6.3.09

#22 & #24 - The perfect performance is (all) in my head

I love reading plays, the whole stage stretches out in my mind as I read. Beautiful visuals, perfect performances, impeccable timing... all without actual people to mess with it. Of course, there is something daunting, isolating and not a little depressing about a performance for one. Nevertheless - I polished off two intriguing plays, Cyrano de Bergerac and A Streetcar Named Desire for days 4 and 5. My last experience with Cyrano was probably Gerald Depardieu (or, ugh, Steve Martin in Roxanne - blech). Come to think of it the Monsterpiece Theatre version's pretty decent too. Anyways, the play is unabashedly entertaining, clever and heavy on the romance. It worth keeping in mind that the first performance of this play was in 1897 (though the story behind it is older) and would have been playing to a repressed but expectant Victorian audience as opposed to a ribald 17th century crowd.

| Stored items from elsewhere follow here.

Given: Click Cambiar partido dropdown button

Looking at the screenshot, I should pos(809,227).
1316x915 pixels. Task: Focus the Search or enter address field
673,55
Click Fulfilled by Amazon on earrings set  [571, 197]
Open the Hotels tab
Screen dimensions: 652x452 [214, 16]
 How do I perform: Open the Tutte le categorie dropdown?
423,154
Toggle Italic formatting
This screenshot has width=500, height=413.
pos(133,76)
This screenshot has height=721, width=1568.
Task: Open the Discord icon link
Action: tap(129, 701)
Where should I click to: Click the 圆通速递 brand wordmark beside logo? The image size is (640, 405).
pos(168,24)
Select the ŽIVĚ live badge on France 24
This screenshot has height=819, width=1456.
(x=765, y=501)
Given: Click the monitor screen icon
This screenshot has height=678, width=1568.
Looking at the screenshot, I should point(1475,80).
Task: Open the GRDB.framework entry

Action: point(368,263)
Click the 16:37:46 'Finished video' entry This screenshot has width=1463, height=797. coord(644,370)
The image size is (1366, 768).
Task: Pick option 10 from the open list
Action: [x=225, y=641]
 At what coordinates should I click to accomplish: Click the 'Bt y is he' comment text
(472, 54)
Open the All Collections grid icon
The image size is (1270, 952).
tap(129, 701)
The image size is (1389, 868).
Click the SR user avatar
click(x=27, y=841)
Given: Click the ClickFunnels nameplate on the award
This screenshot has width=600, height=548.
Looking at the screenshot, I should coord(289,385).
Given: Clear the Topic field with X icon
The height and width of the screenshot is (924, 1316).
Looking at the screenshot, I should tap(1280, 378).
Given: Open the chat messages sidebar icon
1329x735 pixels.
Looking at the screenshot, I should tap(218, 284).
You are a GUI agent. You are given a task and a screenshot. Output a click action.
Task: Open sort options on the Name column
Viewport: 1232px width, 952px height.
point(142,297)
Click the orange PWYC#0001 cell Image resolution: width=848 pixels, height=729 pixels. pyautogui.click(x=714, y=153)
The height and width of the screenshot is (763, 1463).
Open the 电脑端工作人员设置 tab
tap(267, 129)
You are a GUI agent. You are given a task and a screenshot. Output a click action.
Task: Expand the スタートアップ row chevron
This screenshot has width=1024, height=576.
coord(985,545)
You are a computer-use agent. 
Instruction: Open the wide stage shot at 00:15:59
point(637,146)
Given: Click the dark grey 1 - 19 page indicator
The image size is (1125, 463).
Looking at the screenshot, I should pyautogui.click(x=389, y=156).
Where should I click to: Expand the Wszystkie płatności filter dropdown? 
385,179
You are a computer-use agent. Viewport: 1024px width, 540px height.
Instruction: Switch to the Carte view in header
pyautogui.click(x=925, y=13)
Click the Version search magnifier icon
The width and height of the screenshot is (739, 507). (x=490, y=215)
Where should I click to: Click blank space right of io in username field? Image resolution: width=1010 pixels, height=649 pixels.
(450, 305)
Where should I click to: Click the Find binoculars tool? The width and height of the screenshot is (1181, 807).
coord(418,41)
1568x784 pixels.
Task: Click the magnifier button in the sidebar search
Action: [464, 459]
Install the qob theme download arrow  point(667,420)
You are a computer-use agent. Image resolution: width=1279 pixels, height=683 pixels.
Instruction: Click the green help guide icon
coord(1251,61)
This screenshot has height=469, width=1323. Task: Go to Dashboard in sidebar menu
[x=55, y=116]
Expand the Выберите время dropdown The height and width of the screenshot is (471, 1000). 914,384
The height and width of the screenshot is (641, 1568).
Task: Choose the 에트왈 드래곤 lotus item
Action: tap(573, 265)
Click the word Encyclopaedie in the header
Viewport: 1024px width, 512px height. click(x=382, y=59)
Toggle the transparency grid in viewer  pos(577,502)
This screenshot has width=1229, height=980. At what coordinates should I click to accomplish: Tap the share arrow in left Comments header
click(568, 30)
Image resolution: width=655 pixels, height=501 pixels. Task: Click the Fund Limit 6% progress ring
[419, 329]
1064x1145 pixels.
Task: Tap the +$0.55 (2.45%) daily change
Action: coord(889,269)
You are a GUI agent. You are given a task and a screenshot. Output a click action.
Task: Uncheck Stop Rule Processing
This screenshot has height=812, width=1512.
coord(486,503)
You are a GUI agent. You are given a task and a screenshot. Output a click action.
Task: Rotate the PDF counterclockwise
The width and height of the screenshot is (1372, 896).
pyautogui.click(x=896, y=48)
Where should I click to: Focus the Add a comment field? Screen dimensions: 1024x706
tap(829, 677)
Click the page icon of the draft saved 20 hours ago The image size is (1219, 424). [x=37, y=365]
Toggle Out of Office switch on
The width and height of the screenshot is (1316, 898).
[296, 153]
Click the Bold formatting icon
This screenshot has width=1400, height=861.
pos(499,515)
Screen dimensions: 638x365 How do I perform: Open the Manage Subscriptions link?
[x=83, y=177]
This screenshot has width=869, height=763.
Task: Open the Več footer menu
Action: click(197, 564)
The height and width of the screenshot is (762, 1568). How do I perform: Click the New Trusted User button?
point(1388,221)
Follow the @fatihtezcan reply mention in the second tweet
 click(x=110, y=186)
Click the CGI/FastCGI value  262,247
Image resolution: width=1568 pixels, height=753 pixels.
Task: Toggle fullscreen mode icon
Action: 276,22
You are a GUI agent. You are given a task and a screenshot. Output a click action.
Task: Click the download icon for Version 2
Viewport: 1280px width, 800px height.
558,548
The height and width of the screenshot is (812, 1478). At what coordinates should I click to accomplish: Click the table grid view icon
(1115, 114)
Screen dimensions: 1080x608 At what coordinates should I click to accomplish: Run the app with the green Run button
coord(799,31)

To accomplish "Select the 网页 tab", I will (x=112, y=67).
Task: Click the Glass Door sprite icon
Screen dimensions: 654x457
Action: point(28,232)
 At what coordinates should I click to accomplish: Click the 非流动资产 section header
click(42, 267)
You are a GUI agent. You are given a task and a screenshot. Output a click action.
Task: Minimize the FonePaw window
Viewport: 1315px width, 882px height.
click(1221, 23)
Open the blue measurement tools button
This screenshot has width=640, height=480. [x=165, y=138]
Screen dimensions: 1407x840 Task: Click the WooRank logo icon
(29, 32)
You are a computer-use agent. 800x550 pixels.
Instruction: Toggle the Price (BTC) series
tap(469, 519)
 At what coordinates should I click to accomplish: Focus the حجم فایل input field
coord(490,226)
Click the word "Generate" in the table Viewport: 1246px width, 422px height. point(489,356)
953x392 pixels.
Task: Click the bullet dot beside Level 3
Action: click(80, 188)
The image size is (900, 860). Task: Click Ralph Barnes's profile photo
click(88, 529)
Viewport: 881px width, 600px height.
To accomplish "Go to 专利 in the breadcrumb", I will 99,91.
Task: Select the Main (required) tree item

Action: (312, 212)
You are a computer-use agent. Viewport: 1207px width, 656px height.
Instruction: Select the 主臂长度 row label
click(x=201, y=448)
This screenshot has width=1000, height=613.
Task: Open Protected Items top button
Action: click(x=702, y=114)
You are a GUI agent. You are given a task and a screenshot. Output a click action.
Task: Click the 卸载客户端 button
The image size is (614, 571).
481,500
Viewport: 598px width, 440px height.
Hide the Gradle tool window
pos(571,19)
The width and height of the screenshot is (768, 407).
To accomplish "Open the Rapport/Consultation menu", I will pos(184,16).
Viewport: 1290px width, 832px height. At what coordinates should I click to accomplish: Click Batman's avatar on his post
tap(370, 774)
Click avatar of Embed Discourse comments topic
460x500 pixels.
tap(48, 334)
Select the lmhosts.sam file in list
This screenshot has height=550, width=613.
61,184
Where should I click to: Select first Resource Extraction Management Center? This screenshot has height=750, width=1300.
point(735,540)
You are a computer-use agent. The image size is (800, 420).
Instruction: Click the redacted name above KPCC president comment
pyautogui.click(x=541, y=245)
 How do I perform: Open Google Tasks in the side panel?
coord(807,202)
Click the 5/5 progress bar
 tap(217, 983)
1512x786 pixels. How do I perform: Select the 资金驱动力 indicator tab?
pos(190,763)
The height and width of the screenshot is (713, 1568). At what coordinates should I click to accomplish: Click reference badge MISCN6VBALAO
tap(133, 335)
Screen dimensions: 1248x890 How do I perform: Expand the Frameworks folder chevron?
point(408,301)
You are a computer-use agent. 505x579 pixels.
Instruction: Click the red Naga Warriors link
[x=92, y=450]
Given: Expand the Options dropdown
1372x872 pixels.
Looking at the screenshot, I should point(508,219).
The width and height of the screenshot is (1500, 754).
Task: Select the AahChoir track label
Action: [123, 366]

I also had a chance to read Streetcar, which was not the play I thought it was. I don't know why but the events I assumed made up this drama were not, in fact, the plot at all. Again, my experience of the play is marred/enhanced by pop culture references, mostly Simpsons related. Overall though, I enjoyed reading the play and it was a needed break in between heavy readings. Likely I will gather a few more to add to the list. That is not to say that I didn't come up alongside the deeply hopeless and suffocating atmosphere of the play itself. The growing pains and explorations of morality/immorality in early 20th century southern American society do not light bedtime reading make.